> CHALLENGE
Copy the material below line for line, with no changes.
═════ RECORDS
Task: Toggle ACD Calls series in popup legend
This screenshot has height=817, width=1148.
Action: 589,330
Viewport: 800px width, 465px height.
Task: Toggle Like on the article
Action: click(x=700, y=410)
══════════
> COMPLETE ANSWER
Task: Toggle ACD Calls series in popup legend
This screenshot has height=817, width=1148.
Action: 589,330
Viewport: 800px width, 465px height.
Task: Toggle Like on the article
Action: click(x=700, y=410)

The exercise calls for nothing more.